The exercise:
Gather every line of the material below that contains the string "agent" and copy each of those lines in full.

Supplied material:
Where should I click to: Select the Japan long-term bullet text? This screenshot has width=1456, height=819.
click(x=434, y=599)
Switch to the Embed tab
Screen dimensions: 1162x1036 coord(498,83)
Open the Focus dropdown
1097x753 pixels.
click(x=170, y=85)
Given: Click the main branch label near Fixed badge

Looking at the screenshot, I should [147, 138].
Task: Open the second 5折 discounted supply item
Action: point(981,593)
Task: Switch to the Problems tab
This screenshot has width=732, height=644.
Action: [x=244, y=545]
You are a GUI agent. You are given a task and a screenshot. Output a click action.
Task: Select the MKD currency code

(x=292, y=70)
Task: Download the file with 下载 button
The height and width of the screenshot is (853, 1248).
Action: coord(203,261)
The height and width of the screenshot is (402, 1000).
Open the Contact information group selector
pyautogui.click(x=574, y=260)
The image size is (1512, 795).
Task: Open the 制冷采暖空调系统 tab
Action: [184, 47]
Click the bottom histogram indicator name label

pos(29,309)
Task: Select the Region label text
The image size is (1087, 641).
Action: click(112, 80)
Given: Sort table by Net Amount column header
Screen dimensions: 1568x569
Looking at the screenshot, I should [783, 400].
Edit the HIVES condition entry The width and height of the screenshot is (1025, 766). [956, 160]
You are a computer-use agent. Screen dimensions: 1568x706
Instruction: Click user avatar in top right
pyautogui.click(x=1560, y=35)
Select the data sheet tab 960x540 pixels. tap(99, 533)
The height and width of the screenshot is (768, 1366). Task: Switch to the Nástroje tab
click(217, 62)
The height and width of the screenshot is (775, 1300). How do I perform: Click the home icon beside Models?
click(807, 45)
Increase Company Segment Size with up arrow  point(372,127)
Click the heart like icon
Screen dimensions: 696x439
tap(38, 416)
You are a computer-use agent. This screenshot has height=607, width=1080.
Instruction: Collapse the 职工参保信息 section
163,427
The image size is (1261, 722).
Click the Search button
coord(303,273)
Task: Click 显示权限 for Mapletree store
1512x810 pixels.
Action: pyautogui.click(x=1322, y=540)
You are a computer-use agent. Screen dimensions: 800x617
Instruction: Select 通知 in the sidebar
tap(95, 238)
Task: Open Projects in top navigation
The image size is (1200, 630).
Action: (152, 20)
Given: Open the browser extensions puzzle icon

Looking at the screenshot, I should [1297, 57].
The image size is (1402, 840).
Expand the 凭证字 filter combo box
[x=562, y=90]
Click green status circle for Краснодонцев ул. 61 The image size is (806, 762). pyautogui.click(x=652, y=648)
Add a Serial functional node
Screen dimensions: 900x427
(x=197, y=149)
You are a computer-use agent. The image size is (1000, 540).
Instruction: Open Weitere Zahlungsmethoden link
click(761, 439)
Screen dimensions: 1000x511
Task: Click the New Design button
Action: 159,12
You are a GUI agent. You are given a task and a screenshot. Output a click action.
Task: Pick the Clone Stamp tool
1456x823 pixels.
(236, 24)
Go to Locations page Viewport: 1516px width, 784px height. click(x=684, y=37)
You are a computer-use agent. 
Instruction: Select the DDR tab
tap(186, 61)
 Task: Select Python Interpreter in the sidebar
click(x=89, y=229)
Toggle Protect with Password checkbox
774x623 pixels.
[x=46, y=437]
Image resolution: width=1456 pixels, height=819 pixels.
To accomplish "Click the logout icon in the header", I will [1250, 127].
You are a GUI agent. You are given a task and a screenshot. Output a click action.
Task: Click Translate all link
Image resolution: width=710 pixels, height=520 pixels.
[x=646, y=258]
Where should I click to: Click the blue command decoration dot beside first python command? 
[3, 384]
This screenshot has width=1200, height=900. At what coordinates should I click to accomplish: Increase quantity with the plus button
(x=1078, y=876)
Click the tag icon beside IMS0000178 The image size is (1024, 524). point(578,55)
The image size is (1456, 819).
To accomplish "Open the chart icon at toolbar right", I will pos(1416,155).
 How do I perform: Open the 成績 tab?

Result of the task:
You are a GUI agent. You are given a task and a screenshot. Output a click action.
You are a computer-use agent. Screen dimensions: 1568x706
You are a computer-use agent. This screenshot has height=607, width=1080.
You are a computer-use agent. Screen dimensions: 800x617
You are a computer-use agent. The image size is (1000, 540).
You are a GUI agent. You are given a task and a screenshot. Output a click action.
You are a computer-use agent. 
You are a GUI agent. You are given a task and a screenshot. Output a click action.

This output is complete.